2.3 己酸菌代謝產(chǎn)物對(duì)高產(chǎn)酯釀酒酵母轉(zhuǎn)錄組的影響

選取己酸濃度為220 mg/L為實(shí)驗(yàn)組(編號(hào)Cap)，不添加己酸濃度的為對(duì)照組(編號(hào)MY-15)。對(duì)數(shù)期取樣送達(dá)諾禾致源生物有限公司進(jìn)行轉(zhuǎn)錄組測序。

火山圖可直觀展示每個(gè)比較組合的差異基因分布情況，見圖4。圖4中橫坐標(biāo)表示基因在處理和對(duì)照兩組中的表達(dá)倍數(shù)變化(log2 Fold Change)，縱坐標(biāo)表示基因在處理和對(duì)照兩組中表達(dá)差異的顯著性水平。右側(cè)1.301域值線表示上調(diào)基因數(shù)，左側(cè)1.301域值線表示下調(diào)基因數(shù)，域值線以下表示沒有明顯變化的基因數(shù)。

由圖4可知，在培養(yǎng)基內(nèi)含有己酸菌代謝產(chǎn)物時(shí)(己酸濃度為220 mg/L)，高產(chǎn)酯釀酒酵母共有1032個(gè)基因上調(diào)，有1037個(gè)基因下調(diào)。

圖4 差異基因火山圖Fig.4 Differential gene volcano map

GO(Gene Ontology，基因本體)是描述基因功能的綜合性數(shù)據(jù)庫，主要是利用基因的本質(zhì)功能對(duì)基因進(jìn)行分類，從而限定和描述基因和蛋白質(zhì)的功能。GO數(shù)據(jù)庫把基因的本體分為3種：生物過程(Biological Process，BP)、細(xì)胞組成(Cellular Component，CC)和分子功能(Molecular Function,MF)。從GO富集分析結(jié)果中，選取最顯著的30個(gè)Term繪制柱狀圖進(jìn)行展示，若不足30個(gè)，則繪制所有Term，見圖5。圖5中橫坐標(biāo)為GO Term，縱坐標(biāo)為GO Term富集的顯著性水平，數(shù)值越高越顯著，從左到右分別代表BP、CC、MF 3個(gè)GO子類。
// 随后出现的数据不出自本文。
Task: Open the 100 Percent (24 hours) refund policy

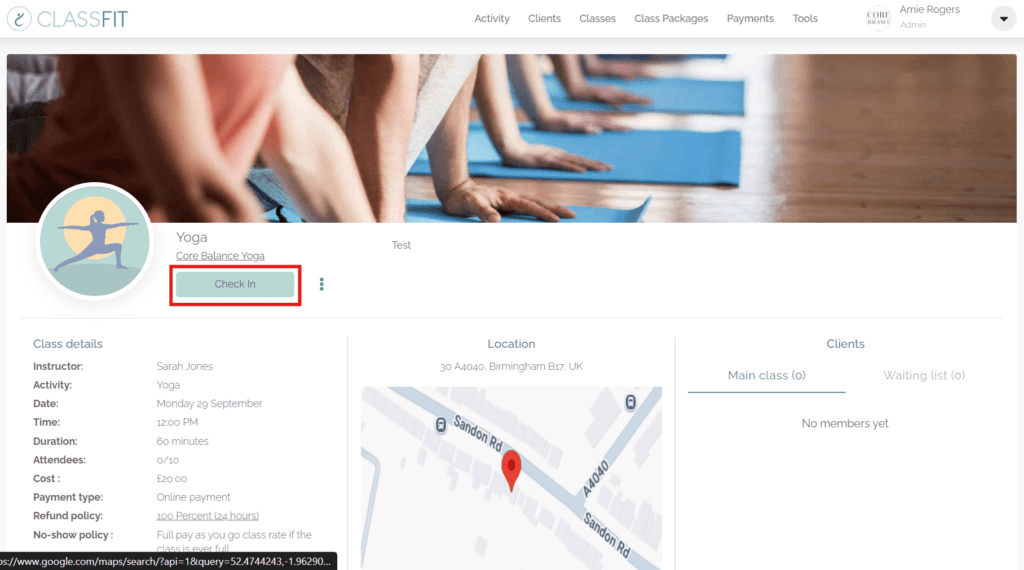Action: (208, 516)
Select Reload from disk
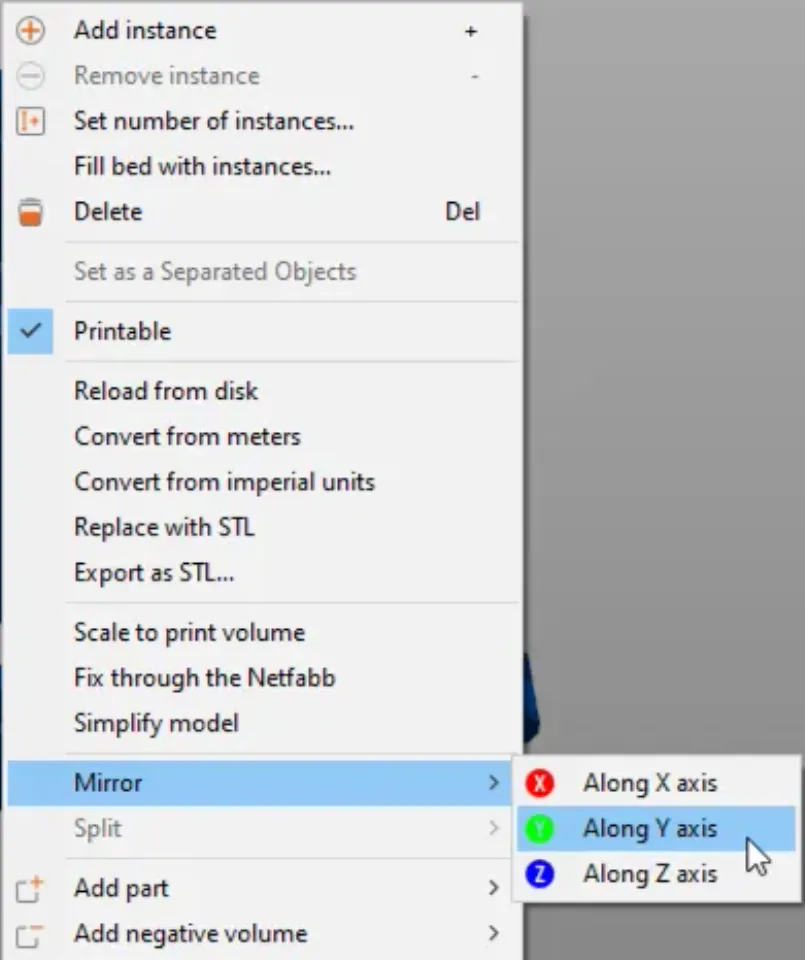The image size is (805, 960). (166, 391)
圖5 GO富集分析柱狀圖Fig.5 GO enrichment analysis histogram

由圖5可知，添加己酸菌代謝產(chǎn)物后，主要影響了翻譯、肽生物合成過程、酰胺生物合成過程、細(xì)胞酰胺代謝過程、肽代謝過程、有機(jī)氮化合物生物合成工藝、有機(jī)氮化合物代謝過程、細(xì)胞蛋白質(zhì)代謝過程、蛋白質(zhì)代謝過程、細(xì)胞復(fù)合氮生物合成過程、細(xì)胞大分子生物合成過程等生物過程；主要影響了核糖體、細(xì)胞內(nèi)核糖核蛋白復(fù)合物、核糖核蛋白復(fù)合物、無膜細(xì)胞器、細(xì)胞內(nèi)無膜細(xì)胞器、細(xì)胞質(zhì)部分、高分子絡(luò)合物、細(xì)胞質(zhì)的細(xì)胞組成等；主要影響了核糖體的結(jié)構(gòu)組成、結(jié)構(gòu)分子活性等分子功能。

KEGG(Kyoto Encyclopedia of Genes and Genomes，京都基因與基因組百科全書)，是一個(gè)整合了基因組、化學(xué)和系統(tǒng)功能信息的數(shù)據(jù)庫。從KEGG富集結(jié)果中，選取最顯著的20個(gè)KEGG通路繪制散點(diǎn)圖進(jìn)行展示，見圖6。圖6中橫坐標(biāo)為注釋到KEGG通路上的差異基因數(shù)與差異基因總數(shù)的比值，縱坐標(biāo)為KEGG通路，點(diǎn)的大小代表注釋到KEGG通路上的基因數(shù)。

圖6 KEGG富集散點(diǎn)圖Fig.6 KEGG enrichment scatter plot

由圖6可知，添加己酸菌發(fā)酵液至培養(yǎng)基中己酸濃度為220 mg/L時(shí)，與不添加己酸菌發(fā)酵液相比，高產(chǎn)酯釀酒酵母的核糖體、苯丙氨酸代謝、糖酵解、碳代謝、氧化磷酸化、酪氨酸代謝、氨基酸的生物合成、2-氧羧酸代謝過程受到顯著影響。

3 結(jié)論

己酸菌菌懸液對(duì)高產(chǎn)酯釀酒酵母的生長、酒精發(fā)酵及酯醇代謝沒有直接影響，但是己酸菌的代謝產(chǎn)物對(duì)高產(chǎn)酯釀酒酵母的影響顯著，少量己酸濃度(90～220 mg/L)能促進(jìn)高產(chǎn)酯釀酒酵母的生長及酒精發(fā)酵，酒精產(chǎn)量最多提高了6.63%，但是在己酸濃度為45～220 mg/L時(shí)，高產(chǎn)酯釀酒酵母的乙酸酯和主要高級(jí)醇的代謝被顯著抑制，且隨著己酸濃度的提高，抑制作用越來越強(qiáng)烈。

將己酸濃度為220 mg/L的高產(chǎn)酯釀酒酵母與不添加己酸的高產(chǎn)酯釀酒酵母進(jìn)行轉(zhuǎn)錄組測序表明，高產(chǎn)酯釀酒酵母共有1032個(gè)基因上調(diào)，有1037個(gè)基因下調(diào)，主要涉及到高產(chǎn)酯釀酒酵母的氮代謝、糖酵解、苯丙氨酸代謝、碳代謝等生物過程。